=== Auszug ===
Ist eine höhere Energiegewinnung durch Windkraftanlagen möglich oder sind die Grenzen der Technik erreicht?
Blaabjerg: Für Windturbinen hat es erstaunliche technologische Entwicklungen gegeben. Größere Windturbinen bedeuten niedrigere Energiekosten. Gerade wird in Dänemark eine 15-MW-Windturbine von Vestas zu Testzwecken errichtet. In der Branche wird außerdem darüber diskutiert, die Leistung weiter zu erhöhen. Die sehr großen Anlagen müssen meist auf dem Seeweg transportiert werden, was in einigen Gebieten eine Einschränkung darstellt. Aber wir sehen die Grenze noch nicht als erreicht.
Die Silizium-Solarzellen gelten als so gut wie „ausoptimiert“. Neue Materialkombinationen versprechen eine höhere Ausbeute aus dem Sonnenlichtspektrum. Was sind die neuesten Errungenschaften und welches Potenzial steckt darin?
Blaabjerg: Den Ausschlag für die Solarzellentechnologie werden letztendlich die Energiekosten in Verbindung mit der potenziellen Wiederverwendbarkeit des Materials am Ende der Lebensdauer geben. Es ist richtig, dass die Silizium-Solarzellen bereits sehr ausgereift sind. Das Perowskit-Material scheint vielversprechend zu sein, aber viele andere Technologien sind in Folge notwendig. Ein entscheidender Faktor kann auch die Fähigkeit sein, die Solarenergieerzeugung in großem Maße zu skalieren, ohne dabei seltene Materialien einzusetzen. Es werden dafür mehr als 20 Technologien entwickelt – ein interessantes Forschungsgebiet, also, dem wir hier nachgehen.
=== Bereitgestellte Daten ===
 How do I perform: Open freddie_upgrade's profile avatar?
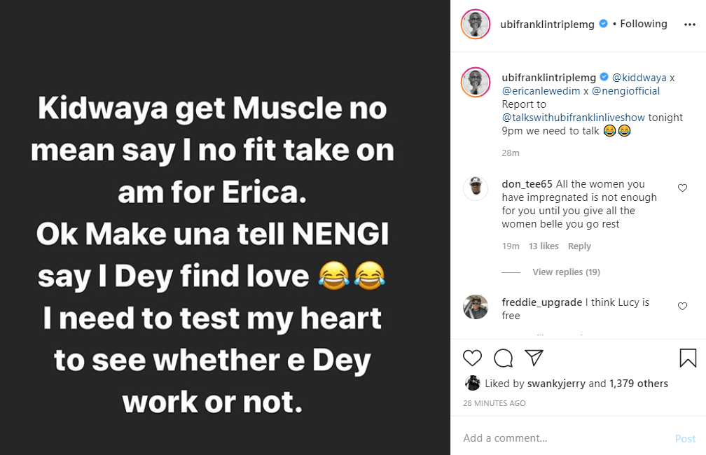point(476,307)
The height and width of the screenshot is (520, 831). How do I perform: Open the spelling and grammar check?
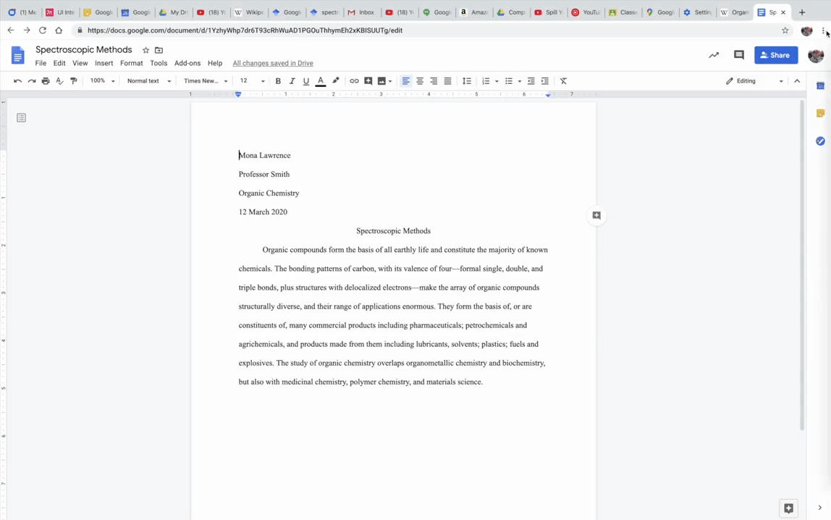point(59,80)
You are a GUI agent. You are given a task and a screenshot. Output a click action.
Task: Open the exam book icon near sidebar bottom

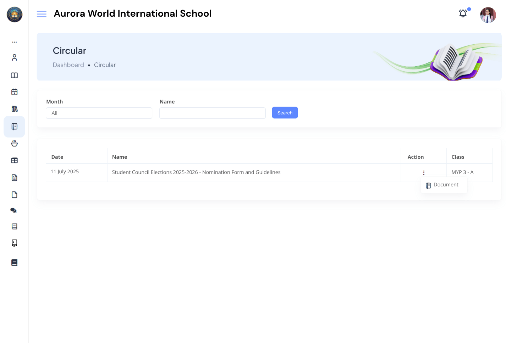point(14,262)
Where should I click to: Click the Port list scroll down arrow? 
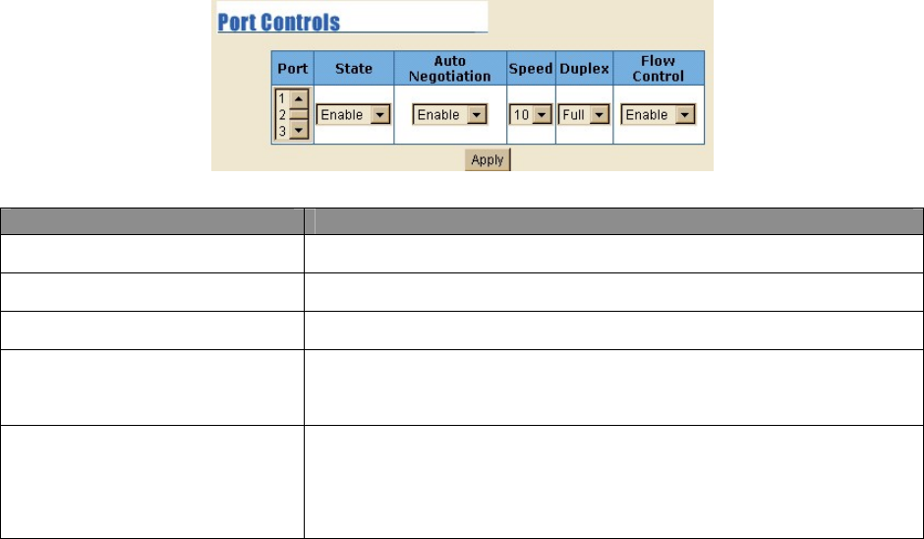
===
Aufgaben und Übungen
1) Übernehmen Sie aus dem Auszug über Wind- und Solarenergie wortgetreu den Abschnitt, der bei „Blaabjerg: Für Windturbinen“ beginnt und bei „Potenzial steckt darin?“ endet.
2) Führen Sie den Auszug über Wind- und Solarenergie im Anschluss an seinen letzten Satz weiter.

Lösungen
1)
Blaabjerg: Für Windturbinen hat es erstaunliche technologische Entwicklungen gegeben. Größere Windturbinen bedeuten niedrigere Energiekosten. Gerade wird in Dänemark eine 15-MW-Windturbine von Vestas zu Testzwecken errichtet. In der Branche wird außerdem darüber diskutiert, die Leistung weiter zu erhöhen. Die sehr großen Anlagen müssen meist auf dem Seeweg transportiert werden, was in einigen Gebieten eine Einschränkung darstellt. Aber wir sehen die Grenze noch nicht als erreicht.
Die Silizium-Solarzellen gelten als so gut wie „ausoptimiert“. Neue Materialkombinationen versprechen eine höhere Ausbeute aus dem Sonnenlichtspektrum. Was sind die neuesten Errungenschaften und welches Potenzial steckt darin?

2)
Bei Solar- und bei Windenergie stellt sich nicht selten die Frage des Energietransports und der Speichermöglichkeiten. Wird es in naher Zukunft einen Quantensprung in Sachen Speicherkapazität geben?
Blaabjerg: Der Transportsektor scheint vor allem elektrisch und auf Batterien zu basieren. Es gibt viele Argumente für dieses Vorgehen. Die Energieeffizienz ist sehr hoch und die Infrastruktur ist ausbaufähig. Neue Batterietechnologien sind auf dem Weg – keine Quantensprünge, aber sie könnten Verbesserungen bringen. Ich sehe auch einen starken Willen, eine elektrische Infrastruktur zur Distribution von elektrischen Energien aufzubauen.
Die Herausforderung besteht im energieintensiven Transportsektor. Hier ist die Wahrscheinlichkeit groß, dass Wasserstoff als Zwischenträger eingesetzt werden kann – zum Beispiel bis der Einsatz von Ammoniak oder E-Fuels in Schiffen und Flugzeugen möglich ist. Das Energiesystem insgesamt muss jedoch intelligent und steuerbar sein. Wenn erneuerbare Energien nicht verfügbar sind, muss es alle Aspekte der Energieträger – wie Wärme, Gas und Strom einschließlich ihres Speicherpotenzials – nutzen und Biomasse einsetzen zur Energiespeicherung und Erzeugung von Wärme und Strom. Interessant könnten auch Fortschritte bei der Supraleitung sein, da diese die Stromübertragung grundlegend verändern und Schlüsselkomponenten einen sehr hohen Wirkungsgrad ermöglichen kann.
Werfen wir einen Blick in die Zukunft: Ist eine weltraumgestützte Solarenergiegewinnung technisch tatsächlich umsetzbar?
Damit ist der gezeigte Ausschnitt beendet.